Is your business drowning in data?

Posted: March 7, 2016

Is Your Business Drowning in Data? – by Jacques Burger, CEO of M&C Saatchi Abel Gauteng

We live in an age where information is readily available…and without doubt, there is lots of it. Indeed, it is estimated that in 2011 alone, 1.8 zettabytes of information was created, which is the equivalent of 200 billion HD movies –and this figures doubles every two years. But if information is multiplying and so easy to access, does it still represent a true competitive advantage in business today – and are we not perhaps investing a huge amount of money and effort Jacques Burgerinto collecting data that is irrelevant when it comes to doing business better?

Some business leaders argue that all this data leads to decision paralysis rather than insight and business savvy. So maybe author Malcolm Gladwell is right when he argues that the world needs less information – not more?

How Much is Enough?

Maybe a good starting point is to understand how much data you really need as a business. Today, the potential for data capture is infinite and it often seems that the data strategy of companies is shaped by wanting to know everything about their customers – as opposed to wanting to better understand them.

In my view, understanding the drivers and motivators that inform the relationship that your customers have with your offer/ brand is vital in being able to ask the relevant questions. So, if you could ask only five questions of your customers, what would they be?

Is knowledge of where your customers live and work important? Or whether they have children? Or to quantify their buying power? Our obsession with data has led to a mushrooming of information that is largely irrelevant to many of the businesses that spend millions collecting it! Savvy companies are far more focused and discerning around how they collect data – which means that the data becomes far more manageable – and far more powerful.

Data Tunnel Vision

Once you decide on what data to collect, the next challenge is to understand and then get rid of what I call Data Tunnel Vision.

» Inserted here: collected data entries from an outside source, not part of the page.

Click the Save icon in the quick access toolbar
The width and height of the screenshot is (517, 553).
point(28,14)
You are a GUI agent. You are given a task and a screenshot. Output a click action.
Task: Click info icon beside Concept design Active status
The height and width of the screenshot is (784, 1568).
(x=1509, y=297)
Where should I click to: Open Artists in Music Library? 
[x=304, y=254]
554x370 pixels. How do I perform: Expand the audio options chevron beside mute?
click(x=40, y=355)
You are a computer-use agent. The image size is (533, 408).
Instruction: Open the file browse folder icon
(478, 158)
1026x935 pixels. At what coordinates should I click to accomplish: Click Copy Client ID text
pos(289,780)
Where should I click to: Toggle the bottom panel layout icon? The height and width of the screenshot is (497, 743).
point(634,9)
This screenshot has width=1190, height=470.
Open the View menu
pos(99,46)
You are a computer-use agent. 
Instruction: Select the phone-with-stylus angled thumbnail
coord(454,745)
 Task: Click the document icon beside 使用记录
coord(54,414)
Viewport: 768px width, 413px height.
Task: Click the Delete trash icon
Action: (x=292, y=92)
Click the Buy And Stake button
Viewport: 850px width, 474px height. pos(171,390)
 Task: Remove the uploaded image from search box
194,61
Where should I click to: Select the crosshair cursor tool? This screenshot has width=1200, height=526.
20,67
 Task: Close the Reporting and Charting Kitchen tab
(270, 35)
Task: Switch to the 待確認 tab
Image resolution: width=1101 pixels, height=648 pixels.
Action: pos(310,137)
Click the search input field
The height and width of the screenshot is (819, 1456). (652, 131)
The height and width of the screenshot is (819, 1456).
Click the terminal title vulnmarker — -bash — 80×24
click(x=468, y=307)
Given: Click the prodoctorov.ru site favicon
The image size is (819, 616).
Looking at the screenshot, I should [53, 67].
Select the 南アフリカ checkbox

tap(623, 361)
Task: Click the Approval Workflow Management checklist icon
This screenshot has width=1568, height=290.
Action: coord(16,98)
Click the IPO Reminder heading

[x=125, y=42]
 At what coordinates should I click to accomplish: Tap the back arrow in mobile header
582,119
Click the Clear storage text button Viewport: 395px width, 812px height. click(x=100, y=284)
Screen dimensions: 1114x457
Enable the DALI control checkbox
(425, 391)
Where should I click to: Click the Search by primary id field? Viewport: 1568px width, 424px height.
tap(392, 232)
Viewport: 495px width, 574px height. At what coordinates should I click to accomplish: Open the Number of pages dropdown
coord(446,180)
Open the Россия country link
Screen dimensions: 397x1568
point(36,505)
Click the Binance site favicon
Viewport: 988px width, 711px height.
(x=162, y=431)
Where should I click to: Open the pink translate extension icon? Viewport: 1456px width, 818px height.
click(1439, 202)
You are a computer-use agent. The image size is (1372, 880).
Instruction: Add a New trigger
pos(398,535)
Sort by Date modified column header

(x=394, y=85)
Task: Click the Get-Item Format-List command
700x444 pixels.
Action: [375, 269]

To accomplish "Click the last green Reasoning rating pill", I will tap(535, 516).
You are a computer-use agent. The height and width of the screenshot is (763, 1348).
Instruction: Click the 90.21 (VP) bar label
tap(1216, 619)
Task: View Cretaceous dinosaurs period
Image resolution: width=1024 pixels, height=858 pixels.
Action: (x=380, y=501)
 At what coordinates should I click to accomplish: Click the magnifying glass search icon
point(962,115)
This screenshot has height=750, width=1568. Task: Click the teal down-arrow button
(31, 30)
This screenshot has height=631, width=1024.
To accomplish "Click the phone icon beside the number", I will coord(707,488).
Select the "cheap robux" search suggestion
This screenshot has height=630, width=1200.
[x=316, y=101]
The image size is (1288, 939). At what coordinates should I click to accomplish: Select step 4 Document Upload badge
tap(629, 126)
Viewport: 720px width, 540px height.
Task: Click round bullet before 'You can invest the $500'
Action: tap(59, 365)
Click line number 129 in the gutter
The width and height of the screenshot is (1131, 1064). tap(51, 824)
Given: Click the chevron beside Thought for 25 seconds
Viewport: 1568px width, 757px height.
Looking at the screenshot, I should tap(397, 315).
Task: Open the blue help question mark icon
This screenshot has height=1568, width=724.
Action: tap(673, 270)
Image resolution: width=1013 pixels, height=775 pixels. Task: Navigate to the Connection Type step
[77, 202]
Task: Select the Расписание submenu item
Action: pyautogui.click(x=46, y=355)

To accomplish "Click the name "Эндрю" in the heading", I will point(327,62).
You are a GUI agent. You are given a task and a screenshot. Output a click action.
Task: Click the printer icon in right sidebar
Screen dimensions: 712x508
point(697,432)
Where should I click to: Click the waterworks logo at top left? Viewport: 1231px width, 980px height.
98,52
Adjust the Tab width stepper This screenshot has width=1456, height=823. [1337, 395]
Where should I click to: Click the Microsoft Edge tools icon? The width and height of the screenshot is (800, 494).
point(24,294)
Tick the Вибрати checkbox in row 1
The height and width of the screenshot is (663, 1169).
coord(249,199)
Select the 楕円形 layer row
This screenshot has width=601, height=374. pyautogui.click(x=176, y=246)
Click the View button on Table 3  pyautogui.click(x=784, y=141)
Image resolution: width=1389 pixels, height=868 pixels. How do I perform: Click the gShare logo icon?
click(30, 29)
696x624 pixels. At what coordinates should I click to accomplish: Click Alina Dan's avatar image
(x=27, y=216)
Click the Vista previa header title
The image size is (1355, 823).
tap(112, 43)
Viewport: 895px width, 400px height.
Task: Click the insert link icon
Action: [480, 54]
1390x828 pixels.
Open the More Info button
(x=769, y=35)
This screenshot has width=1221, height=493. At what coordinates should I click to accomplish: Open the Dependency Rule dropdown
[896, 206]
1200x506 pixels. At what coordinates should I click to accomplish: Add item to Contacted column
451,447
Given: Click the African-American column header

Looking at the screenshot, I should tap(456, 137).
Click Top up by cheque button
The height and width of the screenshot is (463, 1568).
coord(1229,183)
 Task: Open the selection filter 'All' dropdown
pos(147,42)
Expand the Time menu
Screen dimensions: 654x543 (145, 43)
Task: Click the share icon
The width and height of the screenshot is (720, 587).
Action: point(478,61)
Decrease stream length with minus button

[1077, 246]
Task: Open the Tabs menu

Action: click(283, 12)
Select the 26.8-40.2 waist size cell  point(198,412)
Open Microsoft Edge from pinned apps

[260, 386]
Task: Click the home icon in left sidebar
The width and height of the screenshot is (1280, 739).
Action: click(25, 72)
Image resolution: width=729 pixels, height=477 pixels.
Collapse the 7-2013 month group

Take this scenario into consideration. An innovative organisation recently collected a rich set of data around their customers in order to determine their value to the organisation. They ranked the clients based on the value of the investments they had with the company, the number of products they held with the particular company and the number of years they’ve been a client.

Based on this information, they then developed a model to tier these clients and service them accordingly. Naturally, the most valuable clients received the platinum standard level of service – tailored events, personal service, added value benefits etc. – while the bottom tiered ones received the basic package – call center access and a birthday card once a year. What the company failed to interpret from the data was that some of which could potentially be the most valuable clients in the future to them, were now grouped at the lowest service level in the organisation because of the particular segmentation.

These clients were on average 2-3 times wealthier than their platinum grouped clients and they held bigger investment product portfolios than most of those in the platinum group – just not with this particular company. So whilst the data reflected their current relationship with the business, it was not reflecting their potential relationship.

Sadly, the data collected by companies is reviewed and interpreted in a company centric way vs. a customer centric way – which often results in flawed and harmful interpretations. The data weighting on the current customer versus the potential customer creates a risk of developing a strategy for the business that excludes potential growth opportunities and obscures organisational weaknesses.

It’s like the shoe shop that collects customer data that shows its male customers love buying pink lace-ups. So the business advertises the pink shoes more aggressively and stocks more of them – and the data shows that their customers love it. However, there is a market out there 50 times the size of their customer base that would never consider frequenting that shop because these customers all wear brown and black shoes, which this outlet doesn’t stock – because the data indicated that people don’t buy them.

Ultimately, data cannot make business decisions for us. It cannot write a business strategy – and in the space of innovation in particular, we need to know when to listen to data, what data to listen to and what data to ignore. As leaders of business, we remain the decision makers.